--- Exercise ---
Print out the data below with every line intact.

--- Exercise data ---
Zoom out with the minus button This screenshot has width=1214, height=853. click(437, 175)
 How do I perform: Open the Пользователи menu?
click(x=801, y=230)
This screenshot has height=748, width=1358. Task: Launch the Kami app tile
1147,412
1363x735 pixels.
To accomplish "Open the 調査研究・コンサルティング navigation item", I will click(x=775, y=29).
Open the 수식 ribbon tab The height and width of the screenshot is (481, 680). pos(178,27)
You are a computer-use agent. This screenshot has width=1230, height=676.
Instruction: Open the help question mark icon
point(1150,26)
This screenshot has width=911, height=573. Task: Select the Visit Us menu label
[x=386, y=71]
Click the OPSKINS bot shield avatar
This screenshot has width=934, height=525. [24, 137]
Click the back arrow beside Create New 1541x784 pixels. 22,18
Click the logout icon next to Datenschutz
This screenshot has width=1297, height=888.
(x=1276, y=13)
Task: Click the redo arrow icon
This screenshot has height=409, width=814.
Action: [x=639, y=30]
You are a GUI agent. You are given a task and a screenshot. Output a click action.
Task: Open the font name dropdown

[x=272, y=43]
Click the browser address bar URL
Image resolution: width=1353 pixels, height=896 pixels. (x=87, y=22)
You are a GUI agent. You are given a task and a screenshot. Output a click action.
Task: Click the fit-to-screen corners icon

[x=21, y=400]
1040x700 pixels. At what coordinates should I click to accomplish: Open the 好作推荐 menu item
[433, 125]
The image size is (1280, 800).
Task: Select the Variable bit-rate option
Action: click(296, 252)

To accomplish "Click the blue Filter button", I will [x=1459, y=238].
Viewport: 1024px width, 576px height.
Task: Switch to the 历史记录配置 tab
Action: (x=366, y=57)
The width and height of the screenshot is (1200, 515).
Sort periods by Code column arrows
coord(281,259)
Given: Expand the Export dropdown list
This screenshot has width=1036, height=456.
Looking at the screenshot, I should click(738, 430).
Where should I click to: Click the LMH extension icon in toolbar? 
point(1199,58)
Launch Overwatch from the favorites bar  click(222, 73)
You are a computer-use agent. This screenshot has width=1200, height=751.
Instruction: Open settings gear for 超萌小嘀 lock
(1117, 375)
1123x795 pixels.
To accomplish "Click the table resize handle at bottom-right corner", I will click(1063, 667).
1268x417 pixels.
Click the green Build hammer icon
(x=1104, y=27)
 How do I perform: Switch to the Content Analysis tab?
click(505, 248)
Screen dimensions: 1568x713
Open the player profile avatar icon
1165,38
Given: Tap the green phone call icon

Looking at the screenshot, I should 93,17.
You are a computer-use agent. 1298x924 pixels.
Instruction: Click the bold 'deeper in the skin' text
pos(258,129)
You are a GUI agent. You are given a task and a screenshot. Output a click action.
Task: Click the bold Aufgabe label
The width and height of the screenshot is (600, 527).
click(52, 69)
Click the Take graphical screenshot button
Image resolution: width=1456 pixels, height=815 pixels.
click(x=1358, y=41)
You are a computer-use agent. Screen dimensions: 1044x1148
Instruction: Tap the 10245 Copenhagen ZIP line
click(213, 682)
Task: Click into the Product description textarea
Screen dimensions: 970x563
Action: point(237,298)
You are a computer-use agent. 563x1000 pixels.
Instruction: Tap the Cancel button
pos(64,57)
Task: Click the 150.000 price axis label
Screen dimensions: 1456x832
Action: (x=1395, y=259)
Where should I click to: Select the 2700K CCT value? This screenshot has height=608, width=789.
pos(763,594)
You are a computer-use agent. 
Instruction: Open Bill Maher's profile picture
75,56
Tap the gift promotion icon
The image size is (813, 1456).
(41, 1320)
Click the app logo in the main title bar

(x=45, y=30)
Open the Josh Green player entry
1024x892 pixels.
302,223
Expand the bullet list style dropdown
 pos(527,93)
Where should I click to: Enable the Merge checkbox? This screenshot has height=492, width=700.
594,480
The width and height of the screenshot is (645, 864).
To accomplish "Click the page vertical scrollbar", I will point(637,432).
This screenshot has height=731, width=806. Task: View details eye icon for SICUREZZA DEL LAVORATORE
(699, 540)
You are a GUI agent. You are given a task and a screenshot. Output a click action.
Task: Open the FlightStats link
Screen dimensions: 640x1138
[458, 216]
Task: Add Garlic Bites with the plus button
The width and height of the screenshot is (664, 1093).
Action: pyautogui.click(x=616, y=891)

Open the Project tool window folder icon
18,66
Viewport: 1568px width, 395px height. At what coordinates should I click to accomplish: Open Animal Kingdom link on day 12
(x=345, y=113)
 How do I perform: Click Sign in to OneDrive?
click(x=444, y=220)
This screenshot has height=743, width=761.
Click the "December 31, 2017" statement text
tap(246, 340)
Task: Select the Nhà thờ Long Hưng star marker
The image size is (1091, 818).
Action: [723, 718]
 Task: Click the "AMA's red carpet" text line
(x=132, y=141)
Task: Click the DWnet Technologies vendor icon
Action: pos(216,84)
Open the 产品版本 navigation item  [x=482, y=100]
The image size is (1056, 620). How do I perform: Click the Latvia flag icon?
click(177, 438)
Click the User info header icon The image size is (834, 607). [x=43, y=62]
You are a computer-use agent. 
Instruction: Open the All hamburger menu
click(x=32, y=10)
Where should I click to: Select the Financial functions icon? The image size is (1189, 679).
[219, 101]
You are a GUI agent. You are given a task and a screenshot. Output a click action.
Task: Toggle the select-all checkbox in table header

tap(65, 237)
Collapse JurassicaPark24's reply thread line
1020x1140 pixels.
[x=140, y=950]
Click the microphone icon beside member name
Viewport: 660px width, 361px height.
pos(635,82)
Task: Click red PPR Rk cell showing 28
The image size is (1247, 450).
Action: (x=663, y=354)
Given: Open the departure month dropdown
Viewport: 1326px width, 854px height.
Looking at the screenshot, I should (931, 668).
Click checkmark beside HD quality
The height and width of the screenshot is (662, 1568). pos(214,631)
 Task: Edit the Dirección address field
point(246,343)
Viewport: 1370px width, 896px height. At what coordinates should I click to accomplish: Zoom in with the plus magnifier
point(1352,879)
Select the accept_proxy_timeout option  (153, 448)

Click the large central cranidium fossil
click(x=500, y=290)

--- Exercise answer ---
Zoom out with the minus button This screenshot has width=1214, height=853. click(437, 175)
 How do I perform: Open the Пользователи menu?
click(x=801, y=230)
This screenshot has height=748, width=1358. Task: Launch the Kami app tile
1147,412
1363x735 pixels.
To accomplish "Open the 調査研究・コンサルティング navigation item", I will click(x=775, y=29).
Open the 수식 ribbon tab The height and width of the screenshot is (481, 680). pos(178,27)
You are a computer-use agent. This screenshot has width=1230, height=676.
Instruction: Open the help question mark icon
point(1150,26)
This screenshot has width=911, height=573. Task: Select the Visit Us menu label
[x=386, y=71]
Click the OPSKINS bot shield avatar
This screenshot has width=934, height=525. [24, 137]
Click the back arrow beside Create New 1541x784 pixels. 22,18
Click the logout icon next to Datenschutz
This screenshot has width=1297, height=888.
(x=1276, y=13)
Task: Click the redo arrow icon
This screenshot has height=409, width=814.
Action: [x=639, y=30]
You are a GUI agent. You are given a task and a screenshot. Output a click action.
Task: Open the font name dropdown

[x=272, y=43]
Click the browser address bar URL
Image resolution: width=1353 pixels, height=896 pixels. (x=87, y=22)
You are a GUI agent. You are given a task and a screenshot. Output a click action.
Task: Click the fit-to-screen corners icon

[x=21, y=400]
1040x700 pixels. At what coordinates should I click to accomplish: Open the 好作推荐 menu item
[433, 125]
The image size is (1280, 800).
Task: Select the Variable bit-rate option
Action: click(296, 252)

To accomplish "Click the blue Filter button", I will [x=1459, y=238].
Viewport: 1024px width, 576px height.
Task: Switch to the 历史记录配置 tab
Action: (x=366, y=57)
The width and height of the screenshot is (1200, 515).
Sort periods by Code column arrows
coord(281,259)
Given: Expand the Export dropdown list
This screenshot has width=1036, height=456.
Looking at the screenshot, I should click(738, 430).
Where should I click to: Click the LMH extension icon in toolbar? 
point(1199,58)
Launch Overwatch from the favorites bar  click(222, 73)
You are a computer-use agent. This screenshot has width=1200, height=751.
Instruction: Open settings gear for 超萌小嘀 lock
(1117, 375)
1123x795 pixels.
To accomplish "Click the table resize handle at bottom-right corner", I will click(1063, 667).
1268x417 pixels.
Click the green Build hammer icon
(x=1104, y=27)
 How do I perform: Switch to the Content Analysis tab?
click(505, 248)
Screen dimensions: 1568x713
Open the player profile avatar icon
1165,38
Given: Tap the green phone call icon

Looking at the screenshot, I should 93,17.
You are a computer-use agent. 1298x924 pixels.
Instruction: Click the bold 'deeper in the skin' text
pos(258,129)
You are a GUI agent. You are given a task and a screenshot. Output a click action.
Task: Click the bold Aufgabe label
The width and height of the screenshot is (600, 527).
click(52, 69)
Click the Take graphical screenshot button
Image resolution: width=1456 pixels, height=815 pixels.
click(x=1358, y=41)
You are a computer-use agent. Screen dimensions: 1044x1148
Instruction: Tap the 10245 Copenhagen ZIP line
click(213, 682)
Task: Click into the Product description textarea
Screen dimensions: 970x563
Action: point(237,298)
You are a computer-use agent. 563x1000 pixels.
Instruction: Tap the Cancel button
pos(64,57)
Task: Click the 150.000 price axis label
Screen dimensions: 1456x832
Action: (x=1395, y=259)
Where should I click to: Select the 2700K CCT value? This screenshot has height=608, width=789.
pos(763,594)
You are a computer-use agent. 
Instruction: Open Bill Maher's profile picture
75,56
Tap the gift promotion icon
The image size is (813, 1456).
(41, 1320)
Click the app logo in the main title bar

(x=45, y=30)
Open the Josh Green player entry
1024x892 pixels.
302,223
Expand the bullet list style dropdown
 pos(527,93)
Where should I click to: Enable the Merge checkbox? This screenshot has height=492, width=700.
594,480
The width and height of the screenshot is (645, 864).
To accomplish "Click the page vertical scrollbar", I will point(637,432).
This screenshot has height=731, width=806. Task: View details eye icon for SICUREZZA DEL LAVORATORE
(699, 540)
You are a GUI agent. You are given a task and a screenshot. Output a click action.
Task: Open the FlightStats link
Screen dimensions: 640x1138
[458, 216]
Task: Add Garlic Bites with the plus button
The width and height of the screenshot is (664, 1093).
Action: pyautogui.click(x=616, y=891)

Open the Project tool window folder icon
18,66
Viewport: 1568px width, 395px height. At what coordinates should I click to accomplish: Open Animal Kingdom link on day 12
(x=345, y=113)
 How do I perform: Click Sign in to OneDrive?
click(x=444, y=220)
This screenshot has height=743, width=761.
Click the "December 31, 2017" statement text
tap(246, 340)
Task: Select the Nhà thờ Long Hưng star marker
The image size is (1091, 818).
Action: [723, 718]
 Task: Click the "AMA's red carpet" text line
(x=132, y=141)
Task: Click the DWnet Technologies vendor icon
Action: pos(216,84)
Open the 产品版本 navigation item  [x=482, y=100]
The image size is (1056, 620). How do I perform: Click the Latvia flag icon?
click(177, 438)
Click the User info header icon The image size is (834, 607). [x=43, y=62]
You are a computer-use agent. 
Instruction: Open the All hamburger menu
click(x=32, y=10)
Where should I click to: Select the Financial functions icon? The image size is (1189, 679).
[219, 101]
You are a GUI agent. You are given a task and a screenshot. Output a click action.
Task: Toggle the select-all checkbox in table header

tap(65, 237)
Collapse JurassicaPark24's reply thread line
1020x1140 pixels.
[x=140, y=950]
Click the microphone icon beside member name
Viewport: 660px width, 361px height.
pos(635,82)
Task: Click red PPR Rk cell showing 28
The image size is (1247, 450).
Action: (x=663, y=354)
Given: Open the departure month dropdown
Viewport: 1326px width, 854px height.
Looking at the screenshot, I should (931, 668).
Click checkmark beside HD quality
The height and width of the screenshot is (662, 1568). pos(214,631)
 Task: Edit the Dirección address field
point(246,343)
Viewport: 1370px width, 896px height. At what coordinates should I click to accomplish: Zoom in with the plus magnifier
point(1352,879)
Select the accept_proxy_timeout option  (153, 448)

Click the large central cranidium fossil
click(x=500, y=290)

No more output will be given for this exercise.